■ **Work instructions**
Quote the records from the line containing "Viewport: 600px width, 377px height." through the line containing "(x=86, y=166)", reproducing only those lines.
--- START ---
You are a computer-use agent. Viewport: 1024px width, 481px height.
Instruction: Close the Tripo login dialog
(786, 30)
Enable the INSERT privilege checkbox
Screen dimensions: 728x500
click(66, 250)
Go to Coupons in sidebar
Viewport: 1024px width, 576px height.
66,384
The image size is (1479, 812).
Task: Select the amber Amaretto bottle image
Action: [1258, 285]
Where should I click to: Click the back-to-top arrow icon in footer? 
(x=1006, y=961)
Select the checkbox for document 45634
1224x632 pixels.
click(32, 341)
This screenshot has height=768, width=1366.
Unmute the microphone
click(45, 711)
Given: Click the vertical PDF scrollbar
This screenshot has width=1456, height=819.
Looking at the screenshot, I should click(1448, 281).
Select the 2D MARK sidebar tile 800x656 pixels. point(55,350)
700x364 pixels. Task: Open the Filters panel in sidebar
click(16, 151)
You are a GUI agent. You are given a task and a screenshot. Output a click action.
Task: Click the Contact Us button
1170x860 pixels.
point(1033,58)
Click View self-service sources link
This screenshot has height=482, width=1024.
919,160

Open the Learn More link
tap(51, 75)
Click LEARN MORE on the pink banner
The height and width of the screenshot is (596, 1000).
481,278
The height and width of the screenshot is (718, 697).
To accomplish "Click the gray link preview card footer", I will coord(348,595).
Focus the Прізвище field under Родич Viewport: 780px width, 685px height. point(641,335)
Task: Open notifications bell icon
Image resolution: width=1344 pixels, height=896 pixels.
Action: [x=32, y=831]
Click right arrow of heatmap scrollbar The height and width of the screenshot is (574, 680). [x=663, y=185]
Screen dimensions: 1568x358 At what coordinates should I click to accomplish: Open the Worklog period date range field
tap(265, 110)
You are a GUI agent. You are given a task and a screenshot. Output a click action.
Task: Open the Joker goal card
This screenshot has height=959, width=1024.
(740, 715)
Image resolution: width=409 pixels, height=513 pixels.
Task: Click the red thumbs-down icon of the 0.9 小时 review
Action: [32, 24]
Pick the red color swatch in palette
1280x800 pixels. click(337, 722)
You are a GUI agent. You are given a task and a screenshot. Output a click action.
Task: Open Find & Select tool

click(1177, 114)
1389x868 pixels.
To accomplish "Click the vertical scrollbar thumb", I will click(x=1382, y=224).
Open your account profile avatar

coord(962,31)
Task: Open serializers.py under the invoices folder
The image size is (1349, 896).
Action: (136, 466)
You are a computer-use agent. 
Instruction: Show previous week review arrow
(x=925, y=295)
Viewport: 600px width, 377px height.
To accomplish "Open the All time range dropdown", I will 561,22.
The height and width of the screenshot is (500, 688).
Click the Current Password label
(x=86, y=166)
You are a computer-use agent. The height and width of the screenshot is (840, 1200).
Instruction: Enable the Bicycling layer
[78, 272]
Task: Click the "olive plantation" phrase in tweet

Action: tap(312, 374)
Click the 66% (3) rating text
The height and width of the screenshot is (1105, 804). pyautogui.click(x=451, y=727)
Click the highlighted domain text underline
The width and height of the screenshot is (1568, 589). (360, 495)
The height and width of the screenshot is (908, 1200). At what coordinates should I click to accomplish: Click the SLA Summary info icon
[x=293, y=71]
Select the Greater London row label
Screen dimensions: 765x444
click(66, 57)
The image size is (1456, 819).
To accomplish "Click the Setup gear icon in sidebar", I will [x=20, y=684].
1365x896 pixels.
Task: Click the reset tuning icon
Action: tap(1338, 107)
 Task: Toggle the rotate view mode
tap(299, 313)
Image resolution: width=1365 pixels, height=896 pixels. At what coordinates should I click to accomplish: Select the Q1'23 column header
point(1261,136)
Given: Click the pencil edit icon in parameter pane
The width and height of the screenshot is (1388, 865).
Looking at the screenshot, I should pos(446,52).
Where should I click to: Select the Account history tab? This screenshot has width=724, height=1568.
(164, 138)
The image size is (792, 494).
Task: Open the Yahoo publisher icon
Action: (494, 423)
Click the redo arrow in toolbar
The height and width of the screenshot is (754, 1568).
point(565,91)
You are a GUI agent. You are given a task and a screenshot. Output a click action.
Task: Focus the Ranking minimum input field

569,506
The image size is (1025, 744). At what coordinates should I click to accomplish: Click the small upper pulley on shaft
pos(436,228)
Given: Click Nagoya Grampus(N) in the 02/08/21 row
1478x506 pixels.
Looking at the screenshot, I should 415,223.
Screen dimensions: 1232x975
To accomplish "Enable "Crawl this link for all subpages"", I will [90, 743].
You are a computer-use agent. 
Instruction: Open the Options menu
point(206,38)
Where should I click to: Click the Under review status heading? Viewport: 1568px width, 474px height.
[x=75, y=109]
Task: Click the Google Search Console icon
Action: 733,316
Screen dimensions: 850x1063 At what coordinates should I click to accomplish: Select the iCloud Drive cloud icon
--- END ---
■ **The solution**
Viewport: 600px width, 377px height.
To accomplish "Open the All time range dropdown", I will 561,22.
The height and width of the screenshot is (500, 688).
Click the Current Password label
(x=86, y=166)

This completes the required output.